** start of GIVEN DATA **
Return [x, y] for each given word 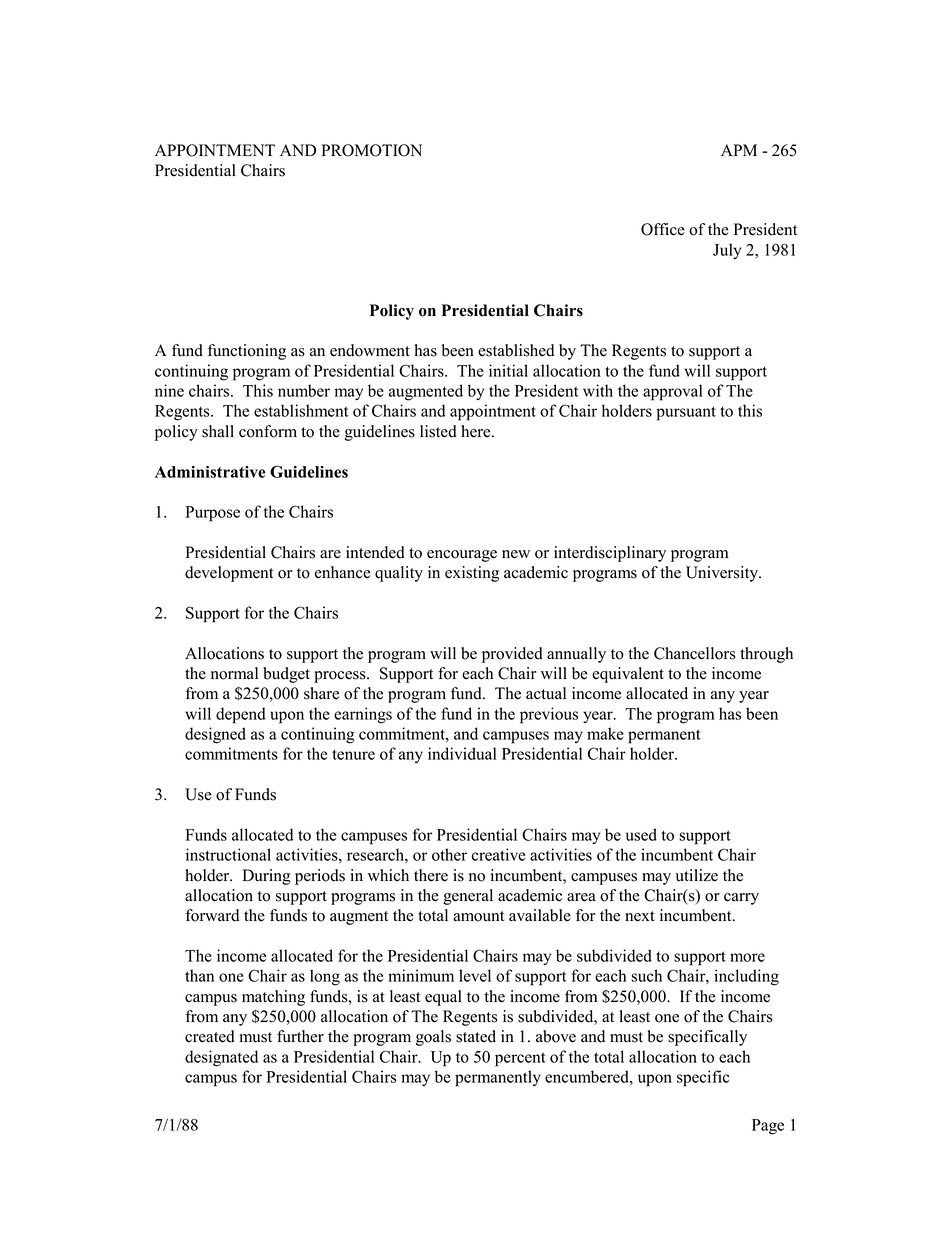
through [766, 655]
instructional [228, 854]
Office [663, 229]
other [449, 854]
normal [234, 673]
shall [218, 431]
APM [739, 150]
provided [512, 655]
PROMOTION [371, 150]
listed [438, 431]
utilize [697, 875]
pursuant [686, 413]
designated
** end of GIVEN DATA **
■ **TO BE DONE**: Edit the stretch from the line containing "other [449, 854]" through the end of the records so that "standard" replaces "normal", and give back only those lines with everything else unchanged.

■ **RESPONSE TO THIS TASK**:
other [449, 854]
standard [234, 673]
shall [218, 431]
APM [739, 150]
provided [512, 655]
PROMOTION [371, 150]
listed [438, 431]
utilize [697, 875]
pursuant [686, 413]
designated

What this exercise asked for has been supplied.